基于CRISPR-Cas系统的检测技术在病原微生物核酸和非核酸靶标的检测中迅速发展,实现对超低浓度样品的精确、灵敏检测。本文归纳了基于CRISPR-Cas系统的检测技术的构建和应用,讨论了该技术目前存在的挑战及可能的解决办法,进一步阐述了基于CRISPR-Cas系统的检测技术在病原微生物非核酸分析物检测方面的最新研究热点。核酸靶标的检测通过开发简易的核酸提取方法,简化检测程序,建立多重检测平台等方式提高了检测性能。非核酸靶标的检测则需通过适配体、抗体及其他方式将靶标转换成核酸信号进一步完成检测,在病原微生物检测领域展现出了更广阔的应用前景。

尽管CRISPR-Cas系统在病原微生物检测中具有各种优势,但仍有一些挑战需要克服。(1) 靶基因片段选择的局限性。CRISPR-Cas系统在Cas锚定目标序列时依赖于PAM,在选择检测的靶基因片段时存在一定的局限性。(2)crRNA 和单链DNA、单链RNA报告探针在添加RNA酶抑制剂的临床复杂样本中仍存在降解风险。(3)Cas存在一定的背景活性,不同批次的背景活性不同,导致样品检测结果不同。
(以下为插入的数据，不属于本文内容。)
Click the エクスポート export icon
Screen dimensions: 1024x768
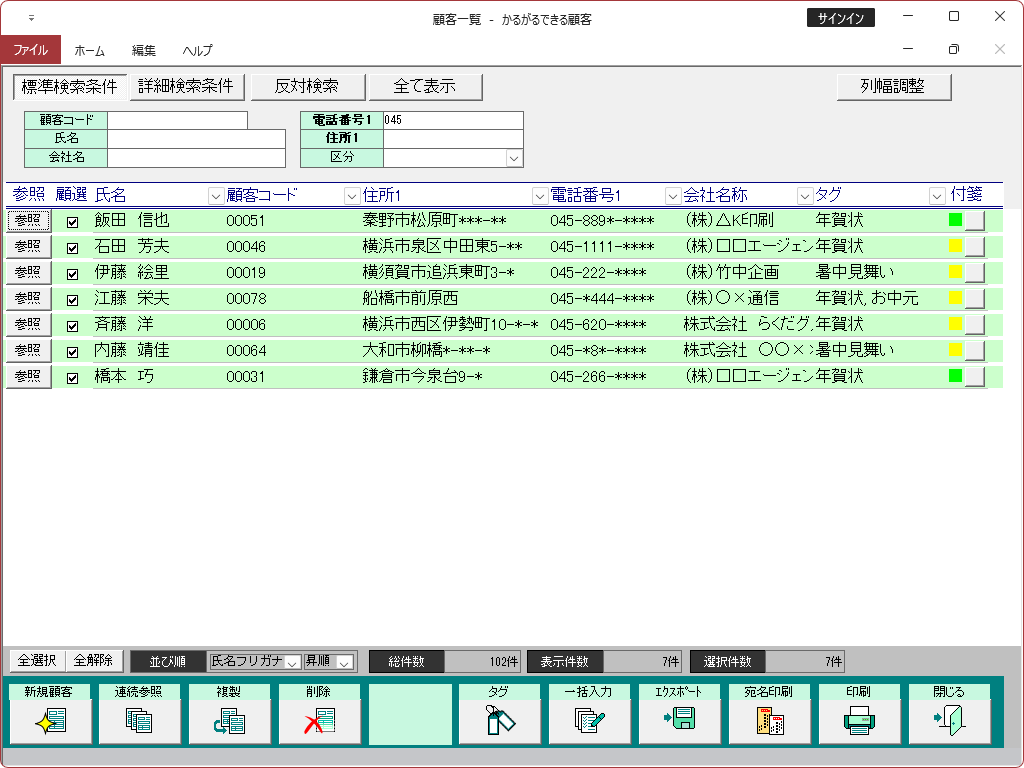click(680, 720)
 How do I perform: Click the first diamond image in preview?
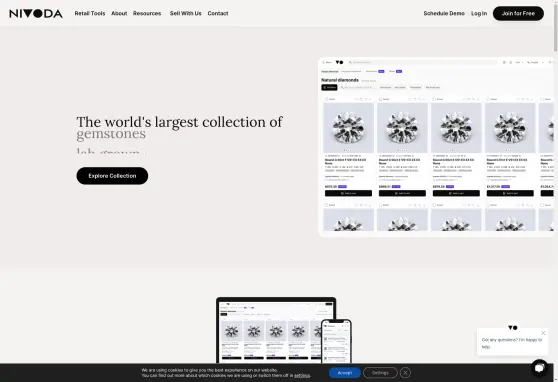348,128
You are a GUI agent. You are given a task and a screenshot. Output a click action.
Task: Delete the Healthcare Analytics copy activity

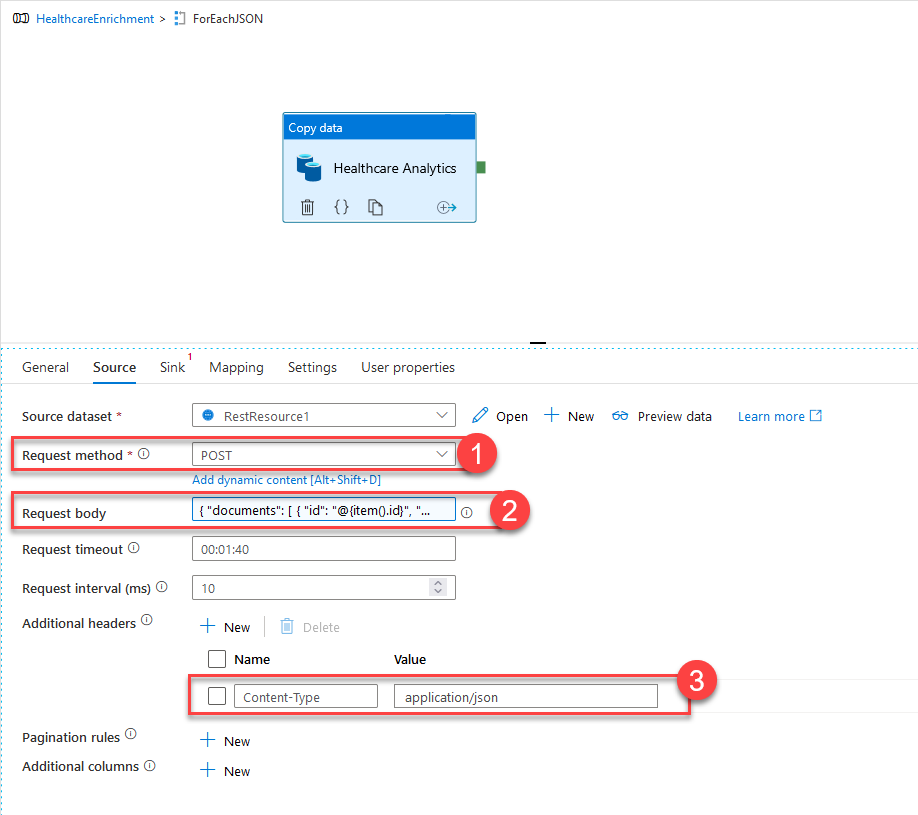pos(308,207)
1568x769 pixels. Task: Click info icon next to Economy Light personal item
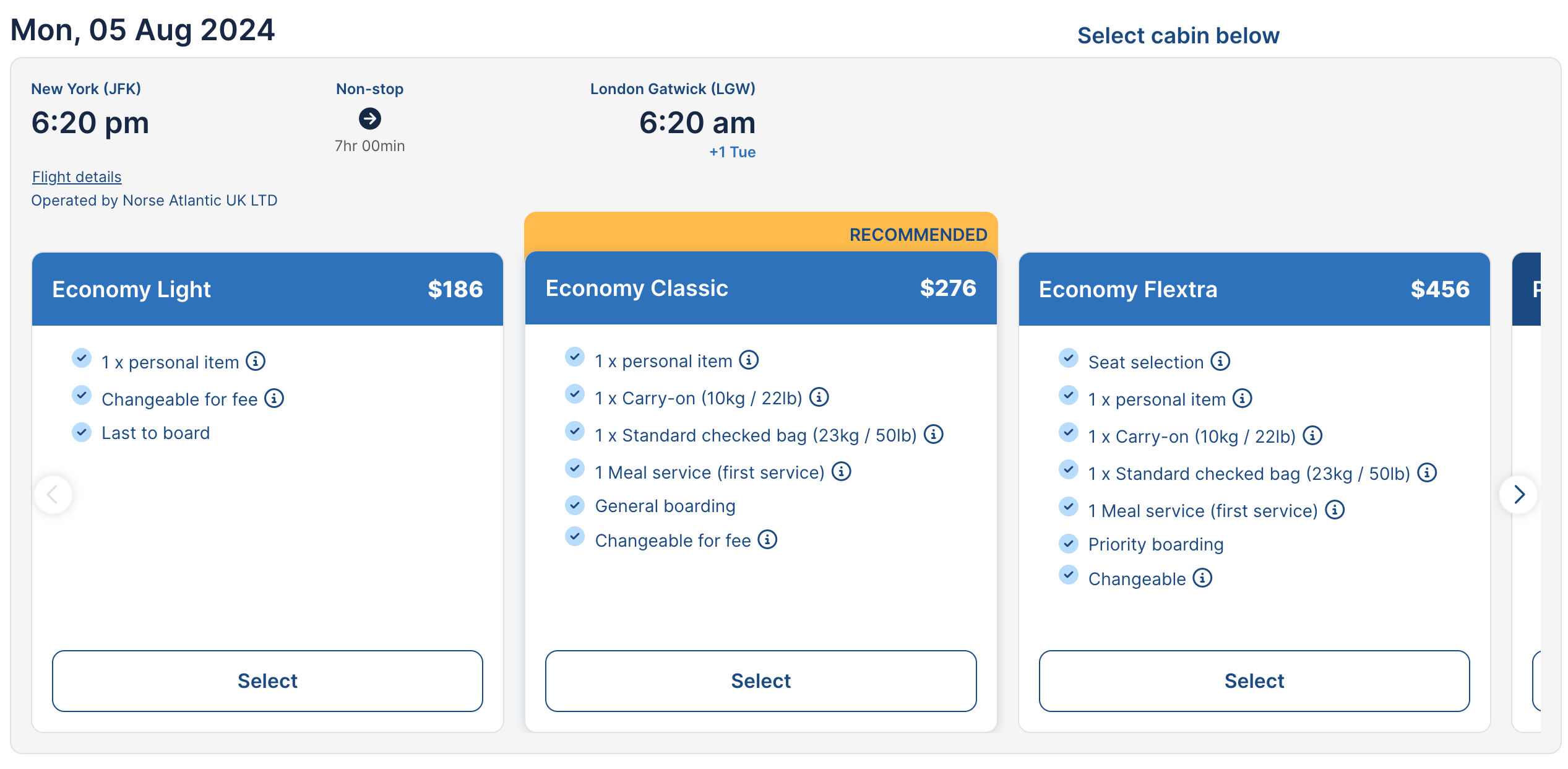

基于CRISPR-Cas系统的检测技术在临床应用上具有巨大的潜力。基于CRISPR-Cas系统的检测技术与人工智能相结合,可以促进感染性疾病的早期诊断,直接向卫生专家甚至普通人群发出警报。此外,基于CRISPR-Cas系统技术的检测结果可以通过移动电话应用程序连接到云数据进行分析和储存,可用于构建医疗大数据分析平台,为临床诊疗及科学研究提供有力证据。CRISPR-Cas 系统现在能够检测的不仅是基因组材料,还有望扩展到更多领域。除病原微生物及其抗原和血清学抗体等非基因组目标外,CRISPR-Cas 系统在癌症生物标志物、人体样本罕见突变、食品水样污染检测、植物病原微生物检测等领域的新应用仍有待进一步探究。